Cemetery in West Java, Indonesia

San Diego Hills is a privately owned cemetery in Indonesia owned by Lippo Land Club. Established in January 2007, San Diego Hills is the first cemetery in Indonesia that combines the elegant cemetery concept of Forest Lawn with Indonesian cultures. The cemetery became a kind of icon among members of Indonesia's high society.

==History==
The development of San Diego Hills began by accident. Lands in West Karawang, West Java, owned by Lippo from the previous 20 years, were originally intended to be developed as industrial zones. Those plans were changed around 2001, when Mochtar Riady, the founder of Lippo Group, moved his parents' tomb from Malang, East Java to Karawang, which became the location of San Diego Hills. The tomb's relocation was due to the difficulty of getting to the tomb, as well as its unpleasant environment, consisting of rowdy people and beggars. A more secluded area was desired. Due to the successful relocation, Riady decided to build a more extensive, comfortable and well-equipped cemetery. This also benefited the government, which was facing a burial land shortage in the Jabodetabek area, because San Diego Hills stands on 500 acres. To build San Diego Hills, the Lippo Group brought an advisor from Forest Lawn Cemeteries in the United States. San Diego Hills also adapted the "Forest Lawn concept" of developing elegant cemeteries where visitors enjoyed visiting.

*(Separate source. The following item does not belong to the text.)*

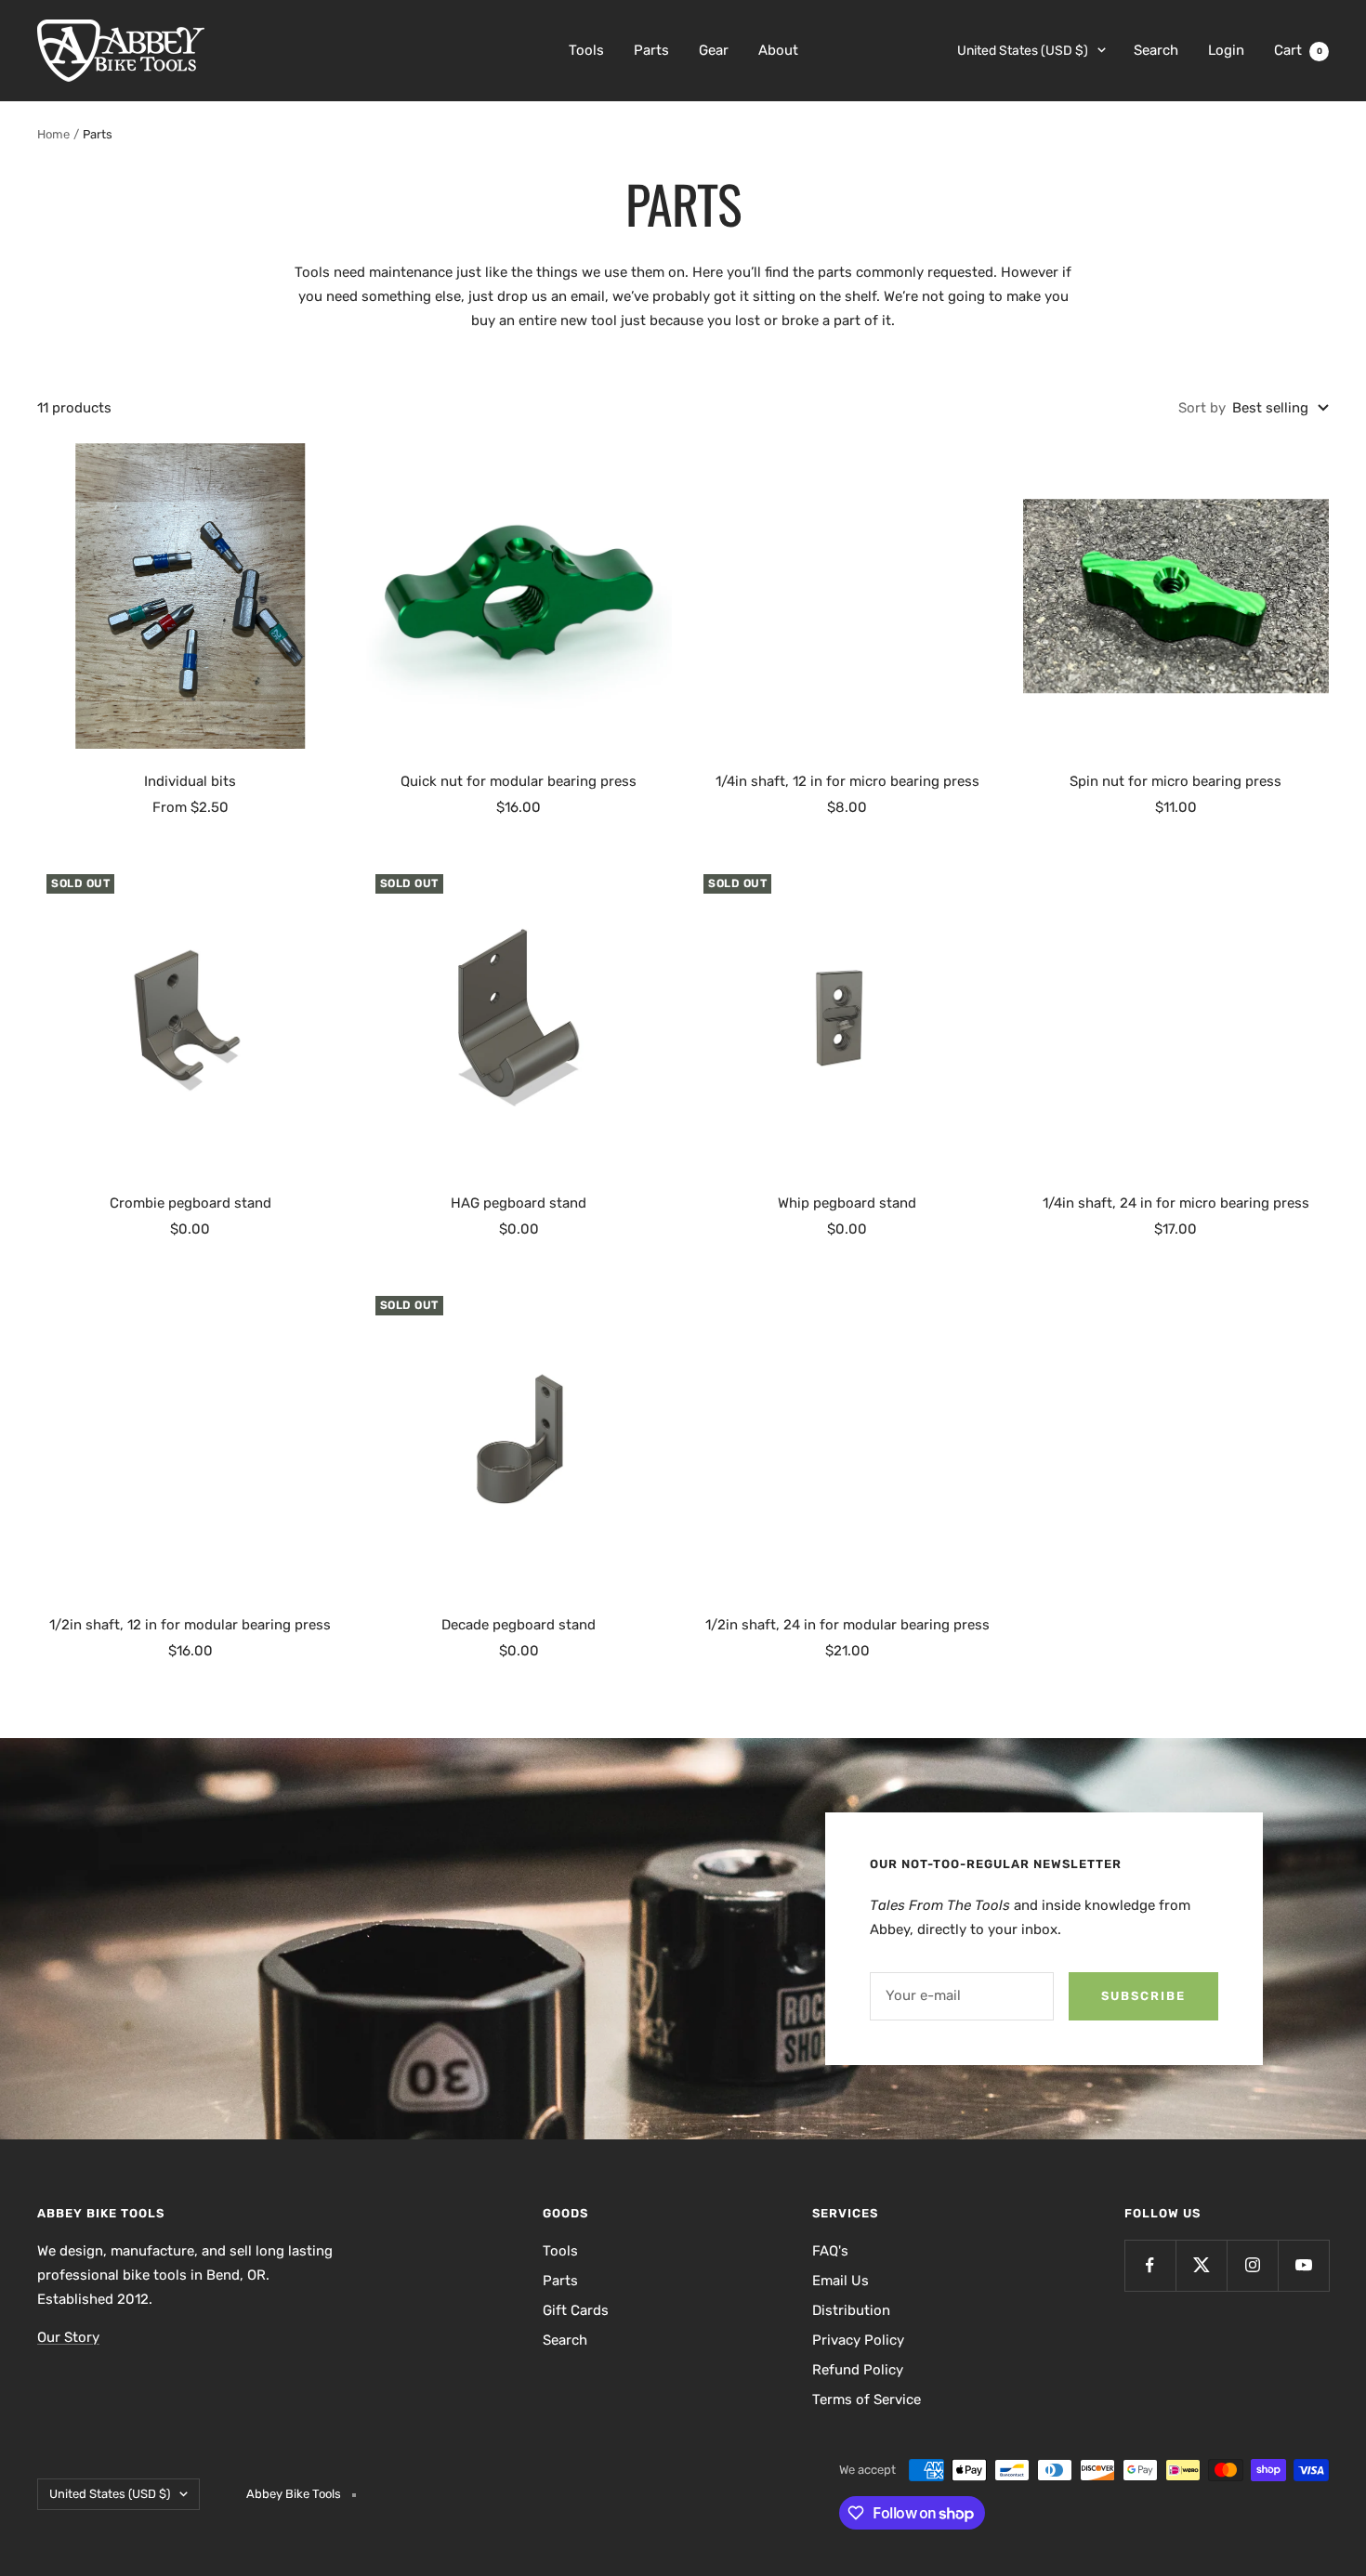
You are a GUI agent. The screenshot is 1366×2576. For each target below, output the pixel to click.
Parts (651, 50)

In June 2010, the cemetery received press coverage for it opulence. Bloomberg Business reported on its sports facilities, including a running track, its Italian restaurant La Colina, a small-scale replica of Istanbul's Blue Mosque and a man-made eight-hectare Lake of Angels that is open to visitors on rowboats. The article also noted that the facility also hosts wedding parties, and a dedicated helicopter landing which allowed rich Indonesians to bypass Jakarta's traffic jams.